• _What you will do_: Each line that contains the string "computer" counts once; report how many such lines appear in the data, as a number only.

•••••

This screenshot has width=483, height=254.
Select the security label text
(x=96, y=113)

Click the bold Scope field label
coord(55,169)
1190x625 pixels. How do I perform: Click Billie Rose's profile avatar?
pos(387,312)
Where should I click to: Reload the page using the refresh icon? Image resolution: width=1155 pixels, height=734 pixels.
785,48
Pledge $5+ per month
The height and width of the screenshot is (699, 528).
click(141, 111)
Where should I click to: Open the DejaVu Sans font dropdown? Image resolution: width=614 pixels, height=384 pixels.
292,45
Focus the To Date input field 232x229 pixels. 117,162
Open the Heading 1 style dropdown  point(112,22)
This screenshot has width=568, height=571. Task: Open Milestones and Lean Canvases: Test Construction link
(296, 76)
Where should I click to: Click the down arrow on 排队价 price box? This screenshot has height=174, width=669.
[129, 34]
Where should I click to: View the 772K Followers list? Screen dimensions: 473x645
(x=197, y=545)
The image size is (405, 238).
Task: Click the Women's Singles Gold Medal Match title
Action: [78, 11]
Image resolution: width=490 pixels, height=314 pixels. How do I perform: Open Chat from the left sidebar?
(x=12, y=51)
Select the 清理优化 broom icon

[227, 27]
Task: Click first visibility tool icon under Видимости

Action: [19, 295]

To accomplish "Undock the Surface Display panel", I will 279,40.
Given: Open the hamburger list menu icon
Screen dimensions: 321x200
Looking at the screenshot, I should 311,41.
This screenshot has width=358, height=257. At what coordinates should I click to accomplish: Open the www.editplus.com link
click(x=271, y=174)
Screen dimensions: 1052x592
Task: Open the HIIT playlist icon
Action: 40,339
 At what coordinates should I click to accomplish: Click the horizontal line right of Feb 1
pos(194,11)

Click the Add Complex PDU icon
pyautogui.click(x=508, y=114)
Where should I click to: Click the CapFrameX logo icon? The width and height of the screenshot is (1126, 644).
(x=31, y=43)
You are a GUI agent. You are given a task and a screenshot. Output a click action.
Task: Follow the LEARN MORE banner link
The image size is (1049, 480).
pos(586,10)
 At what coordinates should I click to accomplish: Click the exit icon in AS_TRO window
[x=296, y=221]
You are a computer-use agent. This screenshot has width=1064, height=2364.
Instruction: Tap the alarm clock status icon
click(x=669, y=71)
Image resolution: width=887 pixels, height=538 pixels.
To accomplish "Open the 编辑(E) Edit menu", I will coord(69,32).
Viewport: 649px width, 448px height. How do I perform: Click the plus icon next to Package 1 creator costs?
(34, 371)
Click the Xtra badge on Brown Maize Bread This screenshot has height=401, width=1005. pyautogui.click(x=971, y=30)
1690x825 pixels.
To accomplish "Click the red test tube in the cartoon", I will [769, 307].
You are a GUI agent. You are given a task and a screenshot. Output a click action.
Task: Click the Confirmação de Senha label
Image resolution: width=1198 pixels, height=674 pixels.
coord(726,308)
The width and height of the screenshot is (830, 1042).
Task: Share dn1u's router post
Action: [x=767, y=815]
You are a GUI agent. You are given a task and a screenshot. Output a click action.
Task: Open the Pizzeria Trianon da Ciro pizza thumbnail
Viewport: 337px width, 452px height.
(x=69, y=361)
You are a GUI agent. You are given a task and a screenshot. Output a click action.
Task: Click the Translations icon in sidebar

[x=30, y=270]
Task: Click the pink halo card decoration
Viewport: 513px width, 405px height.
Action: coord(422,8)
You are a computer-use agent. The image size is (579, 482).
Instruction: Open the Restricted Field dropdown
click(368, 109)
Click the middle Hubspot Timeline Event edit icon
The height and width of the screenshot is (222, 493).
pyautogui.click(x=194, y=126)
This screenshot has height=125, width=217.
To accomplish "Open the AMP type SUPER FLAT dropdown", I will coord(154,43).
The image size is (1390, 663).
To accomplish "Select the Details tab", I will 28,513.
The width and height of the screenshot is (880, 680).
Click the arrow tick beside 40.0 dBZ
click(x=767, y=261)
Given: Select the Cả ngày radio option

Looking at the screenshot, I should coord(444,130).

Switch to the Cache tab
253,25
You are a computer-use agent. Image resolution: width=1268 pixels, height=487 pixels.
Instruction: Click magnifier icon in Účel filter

•••••

• _Answer_: 3